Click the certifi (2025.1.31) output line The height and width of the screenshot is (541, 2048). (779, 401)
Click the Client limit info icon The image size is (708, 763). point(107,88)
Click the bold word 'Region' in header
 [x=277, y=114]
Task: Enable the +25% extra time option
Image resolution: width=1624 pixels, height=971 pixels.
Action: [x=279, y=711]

*****

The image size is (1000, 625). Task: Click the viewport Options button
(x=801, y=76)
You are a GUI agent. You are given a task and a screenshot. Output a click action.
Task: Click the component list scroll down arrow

*****

• **Exercise requirements**: Retype the entries between the line containing "Task: Enable the +25% extra time option" and the line containing "Action: [x=279, y=711]", inclusive, with each line reproduced character for character.

• **Written response**:
Task: Enable the +25% extra time option
Image resolution: width=1624 pixels, height=971 pixels.
Action: [x=279, y=711]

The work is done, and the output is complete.